> **What is needed**
The lines to copy run from the one containing "Given: Click the Contact sales link" to the very end of the records; give them exactly, and only them, without pictures.

> **Information given**
------------------------
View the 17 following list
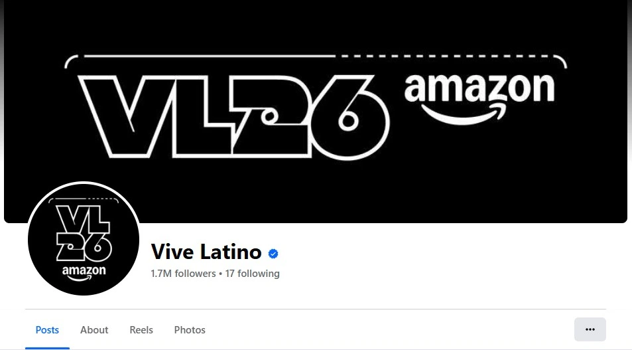Viewport: 632px width, 350px height. click(252, 274)
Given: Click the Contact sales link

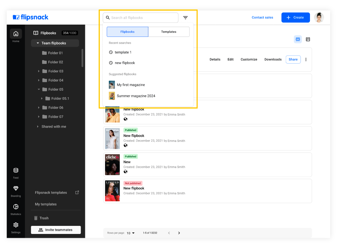Looking at the screenshot, I should pos(262,17).
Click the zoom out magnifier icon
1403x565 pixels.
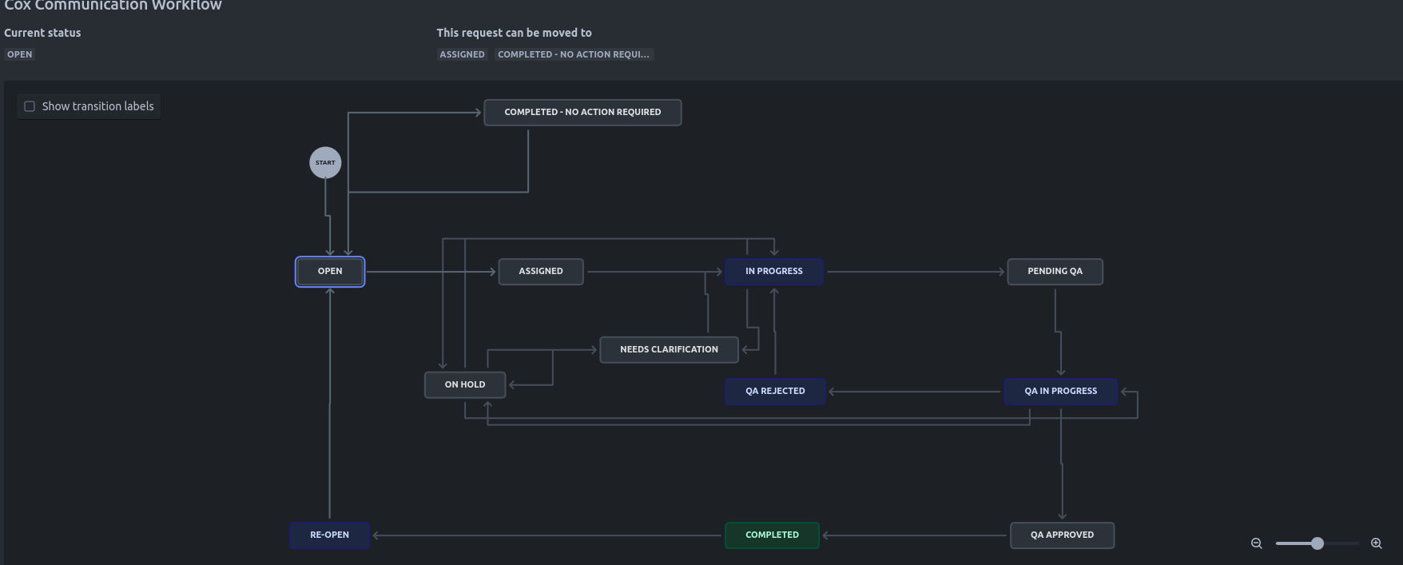coord(1257,543)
------------------------
> **Task solution**
Given: Click the Contact sales link

Looking at the screenshot, I should pos(262,17).
Click the zoom out magnifier icon
1403x565 pixels.
coord(1257,543)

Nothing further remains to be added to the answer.